[[ EXERCISE INPUT, beginning ]]

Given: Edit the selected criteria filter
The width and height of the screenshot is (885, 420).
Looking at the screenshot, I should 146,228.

[[ EXERCISE INPUT, end ]]
[[ EXERCISE INPUT, beginning ]]

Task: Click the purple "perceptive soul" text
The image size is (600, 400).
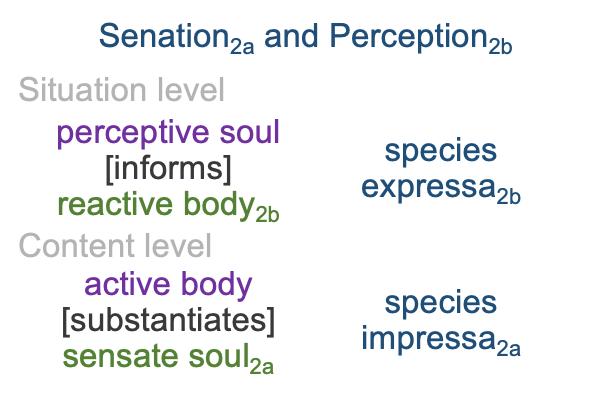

[[ EXERCISE INPUT, end ]]

* **PROBLEM REQUIREMENTS**
Using the entries above, output exactly the lines between the line holding "Task: Click the" and the line holding "The image size is (600, 400).", end lines included, and nothing more.

* **PROBLEM SOLUTION**
Task: Click the purple "perceptive soul" text
The image size is (600, 400).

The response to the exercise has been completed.